Serie A 11.a giornata: la Roma rallenta, 1-1 a Torino

C’è chi dice che prima o poi doveva succedere ma anche nel primo pari della stagione la Roma fa capire a tutti il perché di tutte queste vittorie di fila. La capolista rallenta il passo, il Toro si gode la sua ennesima bella prestazione con una grande e la serie A va avanti a gonfie vele. La squadra di Garcia però non esce ridimensionata, non può esserlo dopo aver sempre vinto, quando ha preso due soli gol e guarda tutti dall’alto in basso. Anche a Torino i giallorossi hanno dimostrato solidità e mentalità da grande.

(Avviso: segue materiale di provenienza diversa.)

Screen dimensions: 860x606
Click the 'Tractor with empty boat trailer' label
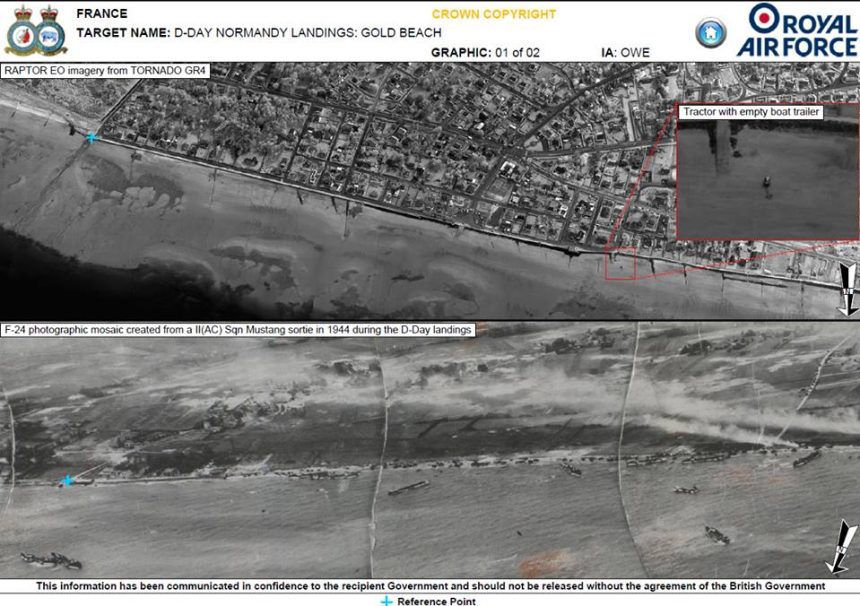click(752, 112)
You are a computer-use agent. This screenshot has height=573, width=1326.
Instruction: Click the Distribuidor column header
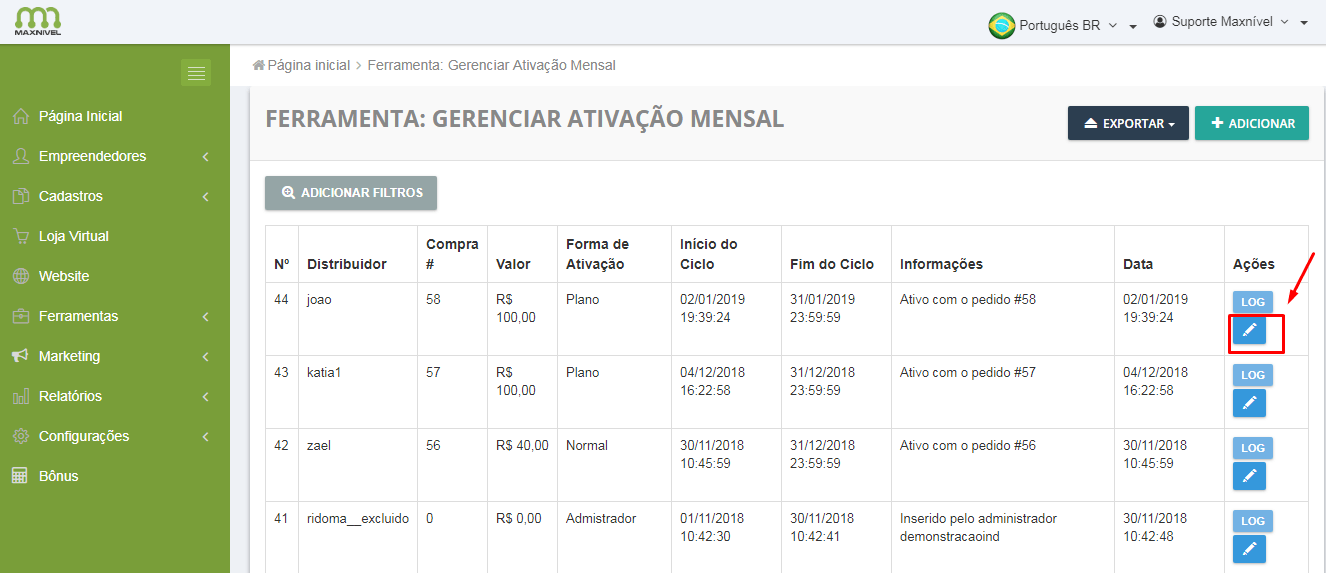click(346, 264)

Sullo 0-0 hanno provato a fare la partita andando in vantaggio con una bella triangolazione Balzaretti-Pjanic-Strootman che ha portato in rete l’olandese. L’assedio non c’è stato perché dall’altra parte non stavano a guardare ma un buon dominio territoriale ha caratterizzato il primo tempo. La Roma si è comportata da capolista ed il Toro da piccola, aspettando la giocata di Cerci, pericoloso ad ogni affondo. Nella ripresa però qualcosa è cambiato, i capitolini hanno abbassato un po’ il ritmo perché il Toro ha cominciato ad allargare il gioco con Meggiorini, D’Ambrosio e Basha molto attivi.

Tutto poteva essere ancora più appassionante se De Sanctis non avesse deviato un sinistro al volo spettacolare di Meggiorini a conferma che dietro quel record di imbattibilità non c’è solo una grande difesa. Le parate del portiere giallorosso ci volevano anche perché stavolta la retroguardia non è stata infallibile come al solito con Burdisso al posto di Castan e Benatia poco lucido. Proprio da una sua ingenuità nasce la rete del pari con Meggiorini assistman per il solito Cerci, al suo ottavo centro stagionale.

Proprio sul pari però la Roma ha dimostrato quanto questi trenta punti in classifica siano meritati. La squadra di Garcia ha giocato, ha pressato, ha attaccato mettendocela davvero tutta. Dalla giocata, alla scivolata alla rincorsa all’avversario questi ragazzi hanno seguito le direttive del proprio allenatore in tutto e per tutto. Ci ha provato anche Ljajic a dare la scossa, le sue giocate hanno impreziosito l’ultima parte di gara senza battere l’attento Padelli. Se la Roma ha giocato da capolista il Toro ha confermato ancora una volta di essere una squadra che sa giocare a calcio avendo un reparto offensivo di corsa e fantasia. Sta raccogliendo poco, soprattutto contro le grandi ma la dedizione ed il lavoro porteranno la squadra di Ventura lontano, magari anche con qualche buon innesto nel prossimo mercato di riparazione.